The 25-count indictment charges Feliz with two counts of second-degree theft by failure to make required disposition, three counts of third-degree forgery, two counts of fourth-degree uttering a forgery, 13 counts of third-degree theft by failure to make required disposition, one count of fourth-degree theft by failure to make required disposition, two counts of fourth-degree falsifying records, one count of third-degree bad checks and one count of third-degree theft of services.
"Defendant Feliz knowingly exposed his commercial clients to financial ruin by accepting their premium payments and then purposely failing to secure insurance coverage for their businesses," Monmouth County Prosecutor Luis A. Valentin said.
The investigation, which was conducted jointly with the state Department of Banking and Insurance, begin in 2002. Officials from Karabinchak Brothers Inc., an industrial construction company in Edison, notified both local and state authorities that Feliz failed to provide them with insurance policies after they paid him over $40,000 for the policies and nearly $30,000 more for surety bonds between October 2001 and August 2003.
Feliz pocketed the premium payments, but never actually obtained the policies. That discovery led to the investigation, which eventually identified 17 other clients of Feliz who had similar experiences, Valentin said.

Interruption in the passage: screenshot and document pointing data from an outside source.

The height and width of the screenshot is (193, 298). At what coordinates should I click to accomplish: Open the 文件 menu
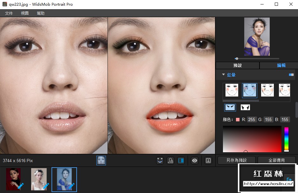[x=9, y=13]
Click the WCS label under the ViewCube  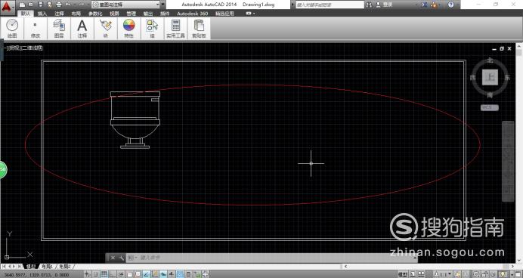click(489, 108)
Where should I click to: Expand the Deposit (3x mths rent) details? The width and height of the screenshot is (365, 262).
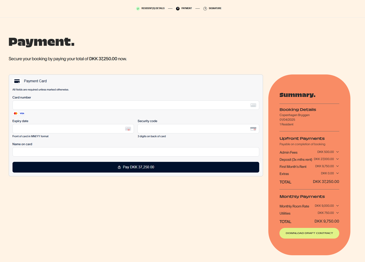[x=338, y=159]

Feliz is currently free on $55,000 bail. He is slated to appear before state Superior Court Judge Paul F. Chaiet within several weeks to be arraigned.
Feliz could face up to 10 years for the second-degree crimes and up to five years for the third-degree crimes. He could potentially be sentenced to consecutive terms because many of the counts in the indictment involve separate victims, Valentin said.